Given exercise a
In the forum thread, which personality type does Coppertony suggest assuming so that failure need not be considered?

____ Text extract

It would depend on the circumstances. For example, if I somehow had foreknowledge that they were going to die in a car crash in a week and I knew them well enough to know they would rather not have this information, I probably wouldn't tell them. In a different scenario, if lying would only make them slightly happier, I would probably opt for the truth. 



> Haha, well thanks then. NT's tend not to get that very often xD.


Your welcome. :happy:


----------



## Coppertony

Intricate Mystic said:


> In my opinion, it wouldn't be a good course of action because it isn't truth. It would be duplicitous because there's more to us than our outward behavior. You would know in your soul that you were treating the person as a friend but didn't really feel that way about them.


Okay, so what is not true is not good. So what is true is good, or what is good is true?



> Yes, it would bother me because I would probably detect from subtle cues that they didn't actually consider me a friend or love me. I would want the real thing! Even if they had the ability to bring all of their body language, facial expressions, and tone of voice into alignment convincingly, it wouldn't be real because it's just acting. If you go to a play and the actors do a great job of portraying their characters, that doesn't mean they actually are the person they are portraying, you know?


Well, let's assume it's an ENTP so we don't have to consider failure . It seems like your logical flow goes like this: this relationship is acting, this is not real, this is not true, this is not good?



> It would depend on the circumstances. For example, if I somehow had foreknowledge that they were going to die in a car crash in a week and I knew them well enough to know they would rather not have this information, I probably wouldn't tell them. In a different scenario, if lying would only make them slightly happier, I would probably opt for the truth.


Let's make the scenario a bit more fixed, then. Suppose you had a SO who was a devout Christian, and was very happy that you were too. Then, at some point, you lose your faith. Do you continue as before, keeping your knowledge to yourself? Or do you tell your SO and stop going to church, knowing that that will *severely* upset them?


----------



## Intricate Mystic

Coppertony said:


> Okay, so what is not true is not good. So what is true is good, or what is good is true?


Yes.



> Well, let's assume it's an ENTP so we don't have to consider failure . It seems like your logical flow goes like this: this relationship is acting, this is not real, this is not true, this is not good?


Yes, that is correct. (I'm suddenly starting to feel like I'm on the witness stand being questioned by an attorney. lol. Have you considered a career in law?)

________

Given exercise b
Rewrite the records starting at the line that contains "The height and width of the screenshot is (610, 1040)." and ending at the line that contains "Switch to the View" as a two-column CSV with the columns request and answer. Give one row per request, put each value in its own quoted field, and replace line breaks with spaces.

____ Provided records

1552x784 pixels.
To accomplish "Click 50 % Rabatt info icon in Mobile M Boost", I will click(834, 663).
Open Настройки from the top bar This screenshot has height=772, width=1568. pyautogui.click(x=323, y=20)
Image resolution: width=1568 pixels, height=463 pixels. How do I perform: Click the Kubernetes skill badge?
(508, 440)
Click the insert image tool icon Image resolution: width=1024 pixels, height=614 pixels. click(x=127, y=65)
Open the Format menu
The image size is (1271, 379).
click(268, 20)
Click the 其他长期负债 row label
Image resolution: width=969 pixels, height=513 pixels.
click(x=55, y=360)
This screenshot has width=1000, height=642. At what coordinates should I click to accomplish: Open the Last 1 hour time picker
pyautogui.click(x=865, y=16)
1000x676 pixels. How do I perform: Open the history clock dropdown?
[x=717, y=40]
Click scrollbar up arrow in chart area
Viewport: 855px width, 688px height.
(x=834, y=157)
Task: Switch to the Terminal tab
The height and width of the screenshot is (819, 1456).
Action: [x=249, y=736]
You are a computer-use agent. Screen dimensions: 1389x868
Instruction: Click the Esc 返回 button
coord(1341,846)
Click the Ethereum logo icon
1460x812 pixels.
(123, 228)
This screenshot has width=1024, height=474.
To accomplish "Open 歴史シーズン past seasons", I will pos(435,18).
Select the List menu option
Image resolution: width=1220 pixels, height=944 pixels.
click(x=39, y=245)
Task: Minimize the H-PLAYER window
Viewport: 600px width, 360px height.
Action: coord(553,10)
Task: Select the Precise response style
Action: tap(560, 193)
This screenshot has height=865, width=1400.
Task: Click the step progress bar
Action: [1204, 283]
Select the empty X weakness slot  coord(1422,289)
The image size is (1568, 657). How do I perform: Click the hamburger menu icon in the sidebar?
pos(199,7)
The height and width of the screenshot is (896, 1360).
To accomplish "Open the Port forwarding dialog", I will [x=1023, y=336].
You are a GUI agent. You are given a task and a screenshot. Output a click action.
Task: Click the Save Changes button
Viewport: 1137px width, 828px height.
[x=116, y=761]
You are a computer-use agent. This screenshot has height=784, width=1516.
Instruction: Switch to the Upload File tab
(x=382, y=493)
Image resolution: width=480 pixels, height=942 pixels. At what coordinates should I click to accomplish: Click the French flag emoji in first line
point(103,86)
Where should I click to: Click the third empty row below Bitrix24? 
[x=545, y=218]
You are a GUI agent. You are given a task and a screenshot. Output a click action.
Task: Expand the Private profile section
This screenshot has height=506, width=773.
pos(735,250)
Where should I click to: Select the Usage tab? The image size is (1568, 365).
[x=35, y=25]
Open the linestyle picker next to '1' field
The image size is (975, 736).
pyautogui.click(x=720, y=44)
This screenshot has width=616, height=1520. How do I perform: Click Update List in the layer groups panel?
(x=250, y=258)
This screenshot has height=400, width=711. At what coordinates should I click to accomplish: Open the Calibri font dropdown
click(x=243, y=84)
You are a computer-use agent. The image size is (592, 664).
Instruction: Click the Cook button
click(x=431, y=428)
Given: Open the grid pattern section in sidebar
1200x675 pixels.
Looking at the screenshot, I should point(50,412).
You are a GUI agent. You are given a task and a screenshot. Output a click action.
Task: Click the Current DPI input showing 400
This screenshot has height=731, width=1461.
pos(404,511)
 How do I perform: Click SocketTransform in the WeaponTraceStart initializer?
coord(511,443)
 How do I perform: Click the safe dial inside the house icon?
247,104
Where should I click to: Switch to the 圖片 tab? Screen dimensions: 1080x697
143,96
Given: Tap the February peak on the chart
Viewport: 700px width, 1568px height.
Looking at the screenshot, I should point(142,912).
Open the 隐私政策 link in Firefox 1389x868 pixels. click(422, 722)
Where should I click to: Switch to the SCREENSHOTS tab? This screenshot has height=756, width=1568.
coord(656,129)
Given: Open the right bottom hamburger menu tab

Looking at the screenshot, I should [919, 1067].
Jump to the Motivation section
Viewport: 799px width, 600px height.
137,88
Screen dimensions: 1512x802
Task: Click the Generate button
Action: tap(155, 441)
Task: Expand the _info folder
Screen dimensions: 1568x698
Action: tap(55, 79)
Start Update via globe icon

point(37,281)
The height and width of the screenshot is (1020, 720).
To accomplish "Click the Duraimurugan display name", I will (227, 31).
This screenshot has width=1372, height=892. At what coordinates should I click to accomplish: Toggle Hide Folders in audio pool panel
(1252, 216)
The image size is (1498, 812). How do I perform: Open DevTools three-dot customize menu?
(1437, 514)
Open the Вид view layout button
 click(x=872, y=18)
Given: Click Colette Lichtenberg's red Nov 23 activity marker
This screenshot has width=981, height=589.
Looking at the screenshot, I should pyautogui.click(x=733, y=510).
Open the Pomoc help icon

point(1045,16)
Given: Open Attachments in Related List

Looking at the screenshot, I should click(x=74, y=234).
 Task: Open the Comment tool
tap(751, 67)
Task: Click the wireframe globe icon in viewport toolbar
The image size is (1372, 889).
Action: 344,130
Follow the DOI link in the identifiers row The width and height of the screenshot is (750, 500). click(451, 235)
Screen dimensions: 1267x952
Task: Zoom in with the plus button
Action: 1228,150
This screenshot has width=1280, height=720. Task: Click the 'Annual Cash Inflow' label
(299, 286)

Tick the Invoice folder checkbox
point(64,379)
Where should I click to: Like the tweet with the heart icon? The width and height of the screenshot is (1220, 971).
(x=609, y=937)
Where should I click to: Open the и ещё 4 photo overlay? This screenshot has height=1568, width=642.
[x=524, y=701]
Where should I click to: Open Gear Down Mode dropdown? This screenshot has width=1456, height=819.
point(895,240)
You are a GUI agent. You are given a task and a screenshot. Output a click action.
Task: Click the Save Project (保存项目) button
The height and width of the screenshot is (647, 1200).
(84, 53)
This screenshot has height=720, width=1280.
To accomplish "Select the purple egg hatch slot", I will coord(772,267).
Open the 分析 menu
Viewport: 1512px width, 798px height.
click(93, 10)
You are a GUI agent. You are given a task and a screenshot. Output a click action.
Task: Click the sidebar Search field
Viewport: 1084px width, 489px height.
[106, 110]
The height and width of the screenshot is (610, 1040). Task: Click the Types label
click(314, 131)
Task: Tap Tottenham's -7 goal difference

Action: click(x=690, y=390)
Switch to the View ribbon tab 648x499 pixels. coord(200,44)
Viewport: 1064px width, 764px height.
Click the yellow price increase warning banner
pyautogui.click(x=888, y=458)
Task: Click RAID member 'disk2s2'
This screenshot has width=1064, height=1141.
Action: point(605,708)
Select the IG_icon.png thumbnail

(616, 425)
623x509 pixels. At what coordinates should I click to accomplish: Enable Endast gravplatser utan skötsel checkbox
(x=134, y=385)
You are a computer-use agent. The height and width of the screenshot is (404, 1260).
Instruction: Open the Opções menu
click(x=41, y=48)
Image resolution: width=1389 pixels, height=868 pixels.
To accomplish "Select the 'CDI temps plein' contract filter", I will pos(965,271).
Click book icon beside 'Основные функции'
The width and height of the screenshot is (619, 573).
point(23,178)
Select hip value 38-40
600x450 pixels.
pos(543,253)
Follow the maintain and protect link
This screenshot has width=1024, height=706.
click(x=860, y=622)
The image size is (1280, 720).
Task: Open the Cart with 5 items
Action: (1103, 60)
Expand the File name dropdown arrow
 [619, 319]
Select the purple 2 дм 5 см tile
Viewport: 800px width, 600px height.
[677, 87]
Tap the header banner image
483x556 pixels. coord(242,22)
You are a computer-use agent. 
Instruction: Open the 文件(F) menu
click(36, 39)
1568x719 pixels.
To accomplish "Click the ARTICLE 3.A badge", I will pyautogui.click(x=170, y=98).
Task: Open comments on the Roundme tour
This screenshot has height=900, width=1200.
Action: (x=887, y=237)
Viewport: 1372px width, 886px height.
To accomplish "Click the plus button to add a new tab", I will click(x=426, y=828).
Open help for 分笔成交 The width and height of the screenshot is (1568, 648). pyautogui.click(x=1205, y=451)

________

Exercise answer a
ENTP

Exercise answer b
request,answer
"The height and width of the screenshot is (610, 1040). Task: Click the Types label","click(314, 131)"
"Task: Tap Tottenham's -7 goal difference","Action: click(x=690, y=390)"
"Switch to the View ribbon tab 648x499 pixels.","coord(200,44)"